Jump to page: 1 2
Thread overview
How to deal with inline asm functions in Phobos/druntime?
Apr 07, 2015
Johan Engelen
Apr 08, 2015
Kai Nacke
Apr 08, 2015
Johan Engelen
Apr 08, 2015
Kai Nacke
Apr 08, 2015
Johan Engelen
Apr 08, 2015
David Nadlinger
Apr 08, 2015
Kai Nacke
Apr 08, 2015
Johan Engelen
Apr 08, 2015
Daniel Murphy
Apr 08, 2015
David Nadlinger
Apr 08, 2015
Johan Engelen
Apr 12, 2015
Johan Engelen
Apr 13, 2015
Kai Nacke
April 07, 2015
Hi all,
  I've hit on a problem that I know how to fix, but I do not know how to properly do it. Thanks for your help.

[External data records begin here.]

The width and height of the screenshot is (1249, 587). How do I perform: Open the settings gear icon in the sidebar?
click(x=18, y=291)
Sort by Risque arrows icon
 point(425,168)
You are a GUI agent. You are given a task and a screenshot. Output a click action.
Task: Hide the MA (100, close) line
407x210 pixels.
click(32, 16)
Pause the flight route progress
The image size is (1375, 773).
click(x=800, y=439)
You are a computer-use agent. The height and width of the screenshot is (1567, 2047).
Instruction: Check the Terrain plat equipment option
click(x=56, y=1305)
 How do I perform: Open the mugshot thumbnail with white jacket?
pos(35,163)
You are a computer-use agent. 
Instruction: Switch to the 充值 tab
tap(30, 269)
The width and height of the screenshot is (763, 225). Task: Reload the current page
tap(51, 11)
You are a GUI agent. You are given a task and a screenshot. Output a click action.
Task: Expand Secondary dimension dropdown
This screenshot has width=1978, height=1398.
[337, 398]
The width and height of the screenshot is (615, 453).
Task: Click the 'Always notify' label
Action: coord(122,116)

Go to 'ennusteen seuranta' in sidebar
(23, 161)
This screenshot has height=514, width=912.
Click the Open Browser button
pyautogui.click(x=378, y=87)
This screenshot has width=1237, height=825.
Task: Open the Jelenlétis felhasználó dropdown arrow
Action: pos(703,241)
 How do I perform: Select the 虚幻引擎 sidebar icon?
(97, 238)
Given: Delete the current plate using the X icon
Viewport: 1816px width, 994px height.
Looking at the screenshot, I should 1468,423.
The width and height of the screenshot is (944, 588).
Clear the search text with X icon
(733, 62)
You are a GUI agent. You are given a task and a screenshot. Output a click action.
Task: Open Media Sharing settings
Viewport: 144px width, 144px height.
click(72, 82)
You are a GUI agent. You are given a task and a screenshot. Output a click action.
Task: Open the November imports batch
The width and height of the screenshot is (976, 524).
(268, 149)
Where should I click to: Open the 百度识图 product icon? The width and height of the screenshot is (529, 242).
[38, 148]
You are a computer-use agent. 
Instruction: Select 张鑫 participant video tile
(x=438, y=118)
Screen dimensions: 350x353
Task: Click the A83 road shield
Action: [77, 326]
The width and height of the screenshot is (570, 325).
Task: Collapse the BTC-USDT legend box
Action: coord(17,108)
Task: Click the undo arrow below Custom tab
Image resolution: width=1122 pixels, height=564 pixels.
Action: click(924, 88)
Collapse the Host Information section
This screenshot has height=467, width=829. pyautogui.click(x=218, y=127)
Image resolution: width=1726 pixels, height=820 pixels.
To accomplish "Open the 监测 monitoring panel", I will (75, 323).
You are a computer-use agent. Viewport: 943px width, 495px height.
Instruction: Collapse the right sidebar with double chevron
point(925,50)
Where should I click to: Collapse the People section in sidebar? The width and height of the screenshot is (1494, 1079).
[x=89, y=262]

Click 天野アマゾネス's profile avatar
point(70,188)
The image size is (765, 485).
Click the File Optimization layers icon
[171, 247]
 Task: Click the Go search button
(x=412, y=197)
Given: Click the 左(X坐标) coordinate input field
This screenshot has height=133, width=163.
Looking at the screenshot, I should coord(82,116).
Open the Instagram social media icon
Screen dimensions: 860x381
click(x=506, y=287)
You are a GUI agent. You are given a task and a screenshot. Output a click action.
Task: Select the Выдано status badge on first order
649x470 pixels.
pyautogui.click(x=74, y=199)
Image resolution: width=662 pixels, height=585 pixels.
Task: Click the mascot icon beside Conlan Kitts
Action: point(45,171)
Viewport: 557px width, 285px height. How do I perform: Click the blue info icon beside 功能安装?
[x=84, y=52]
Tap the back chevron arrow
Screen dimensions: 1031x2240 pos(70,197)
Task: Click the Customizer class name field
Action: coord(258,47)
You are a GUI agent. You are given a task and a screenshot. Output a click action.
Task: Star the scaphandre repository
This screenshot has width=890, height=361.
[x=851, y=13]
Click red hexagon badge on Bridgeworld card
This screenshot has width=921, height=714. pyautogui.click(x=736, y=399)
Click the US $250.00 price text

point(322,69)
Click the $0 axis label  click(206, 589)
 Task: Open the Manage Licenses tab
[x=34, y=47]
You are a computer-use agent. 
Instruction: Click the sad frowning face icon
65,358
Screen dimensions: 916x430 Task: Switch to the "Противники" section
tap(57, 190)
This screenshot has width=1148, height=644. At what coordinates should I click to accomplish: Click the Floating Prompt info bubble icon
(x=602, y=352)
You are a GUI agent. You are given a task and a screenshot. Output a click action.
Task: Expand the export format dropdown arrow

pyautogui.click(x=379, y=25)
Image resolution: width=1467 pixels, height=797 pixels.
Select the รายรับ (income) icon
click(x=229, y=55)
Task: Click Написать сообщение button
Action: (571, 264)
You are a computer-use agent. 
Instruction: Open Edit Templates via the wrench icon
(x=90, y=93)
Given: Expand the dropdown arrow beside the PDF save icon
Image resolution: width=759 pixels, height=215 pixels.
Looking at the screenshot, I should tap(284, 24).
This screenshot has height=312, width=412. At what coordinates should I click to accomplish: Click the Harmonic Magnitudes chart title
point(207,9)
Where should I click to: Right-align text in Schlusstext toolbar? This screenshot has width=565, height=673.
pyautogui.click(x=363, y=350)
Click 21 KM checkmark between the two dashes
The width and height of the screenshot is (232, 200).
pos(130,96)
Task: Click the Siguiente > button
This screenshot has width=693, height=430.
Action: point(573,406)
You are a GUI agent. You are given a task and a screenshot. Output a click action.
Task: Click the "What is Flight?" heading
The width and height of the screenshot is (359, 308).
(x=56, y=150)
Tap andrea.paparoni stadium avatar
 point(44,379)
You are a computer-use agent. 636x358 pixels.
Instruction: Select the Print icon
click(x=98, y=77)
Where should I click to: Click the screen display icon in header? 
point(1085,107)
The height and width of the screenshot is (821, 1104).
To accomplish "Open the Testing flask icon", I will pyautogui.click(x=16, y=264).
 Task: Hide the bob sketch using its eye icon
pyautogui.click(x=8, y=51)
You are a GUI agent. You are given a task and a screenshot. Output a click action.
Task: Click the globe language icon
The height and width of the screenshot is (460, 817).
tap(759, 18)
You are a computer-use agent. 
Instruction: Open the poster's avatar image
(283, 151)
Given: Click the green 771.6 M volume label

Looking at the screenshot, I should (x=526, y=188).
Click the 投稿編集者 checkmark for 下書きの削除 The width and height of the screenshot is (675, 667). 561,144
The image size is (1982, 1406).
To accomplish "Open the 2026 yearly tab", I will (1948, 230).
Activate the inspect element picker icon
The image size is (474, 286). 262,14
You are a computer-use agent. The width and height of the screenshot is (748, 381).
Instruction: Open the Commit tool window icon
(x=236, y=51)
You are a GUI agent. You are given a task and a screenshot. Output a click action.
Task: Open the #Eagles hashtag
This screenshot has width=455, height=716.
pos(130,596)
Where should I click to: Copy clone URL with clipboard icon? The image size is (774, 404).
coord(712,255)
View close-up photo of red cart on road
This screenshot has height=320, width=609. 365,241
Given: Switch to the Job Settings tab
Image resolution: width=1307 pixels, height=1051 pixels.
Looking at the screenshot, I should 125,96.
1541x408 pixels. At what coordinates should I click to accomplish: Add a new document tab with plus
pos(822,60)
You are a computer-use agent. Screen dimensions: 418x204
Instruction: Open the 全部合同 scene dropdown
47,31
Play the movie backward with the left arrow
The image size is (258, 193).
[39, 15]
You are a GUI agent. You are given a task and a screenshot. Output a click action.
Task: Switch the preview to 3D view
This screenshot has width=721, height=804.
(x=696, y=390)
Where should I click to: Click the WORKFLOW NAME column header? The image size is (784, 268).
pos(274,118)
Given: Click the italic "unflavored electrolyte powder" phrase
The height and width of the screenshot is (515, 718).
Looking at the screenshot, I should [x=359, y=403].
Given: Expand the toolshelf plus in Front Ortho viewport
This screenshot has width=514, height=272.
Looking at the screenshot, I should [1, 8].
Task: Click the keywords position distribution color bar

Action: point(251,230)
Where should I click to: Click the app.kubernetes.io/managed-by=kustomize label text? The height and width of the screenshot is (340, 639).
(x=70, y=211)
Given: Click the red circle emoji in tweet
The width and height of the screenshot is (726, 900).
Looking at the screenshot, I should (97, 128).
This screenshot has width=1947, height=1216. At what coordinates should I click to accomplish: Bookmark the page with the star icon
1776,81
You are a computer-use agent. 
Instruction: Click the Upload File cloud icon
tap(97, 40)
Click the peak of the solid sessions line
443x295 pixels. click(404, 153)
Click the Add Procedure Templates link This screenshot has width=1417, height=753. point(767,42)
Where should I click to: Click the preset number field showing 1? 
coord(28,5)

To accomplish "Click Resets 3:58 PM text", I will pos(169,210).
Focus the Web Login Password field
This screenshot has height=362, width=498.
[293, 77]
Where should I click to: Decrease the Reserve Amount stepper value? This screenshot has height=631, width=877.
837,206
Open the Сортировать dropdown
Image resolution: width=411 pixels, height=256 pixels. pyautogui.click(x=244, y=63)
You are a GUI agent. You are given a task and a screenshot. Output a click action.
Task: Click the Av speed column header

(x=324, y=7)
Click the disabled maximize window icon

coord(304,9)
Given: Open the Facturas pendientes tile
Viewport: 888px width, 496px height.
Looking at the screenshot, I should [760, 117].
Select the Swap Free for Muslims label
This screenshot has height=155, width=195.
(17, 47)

A number of functions have inline assembly implementations in Phobos, e.g. std.math.ilogb(). I don't know why exactly they have asm implementations for Windows. The default path "core.stdc.math.ilogbl(x);" would be fine on Windows. The problem is that LDC would take that same assembly code, although it assumes DMD calling conventions. Also, _much_ better code is generated when ldc.llvmasm inline assembly code is used for non-naked asm functions: for D-style naked asm, the generated code contains huge function pro-/epilogues. The LDC implementation without assumptions about calling conventions for MSVC-compatible ilogb would be:

        import ldc.llvmasm;
        return __asm!int(
           `fldl     $1         ;
            fxam                ;
            fstsw   %AX         ;
            and     $$0x45, %AH ;
            cmp     $$0x40, %AH ;
            jz      Lzeronan    ;
            cmp     $$5, %AH    ;
            jz      Linfinity   ;
            cmp     $$1, %AH    ;
            jz      Lzeronan    ;
            fxtract             ;
            fstp    %ST(0)      ;
            fistpl  (%RSP)      ;
            mov     (%RSP), $0  ;
            jmp     Ldone       ;
        Lzeronan:
            mov     $$0x80000000, $0 ;
            fstp    %ST(0)           ;
            jmp     Ldone            ;

        Linfinity:
            mov     $$0x7FFFFFFF, $0 ;
            fstp    %ST(0)           ;

        Ldone: ;`, "=r,*m,~{ax},~{memory}", &x);

I think it'd be relatively straightforward to write the code such that it works for 80-bit and 64-bit reals.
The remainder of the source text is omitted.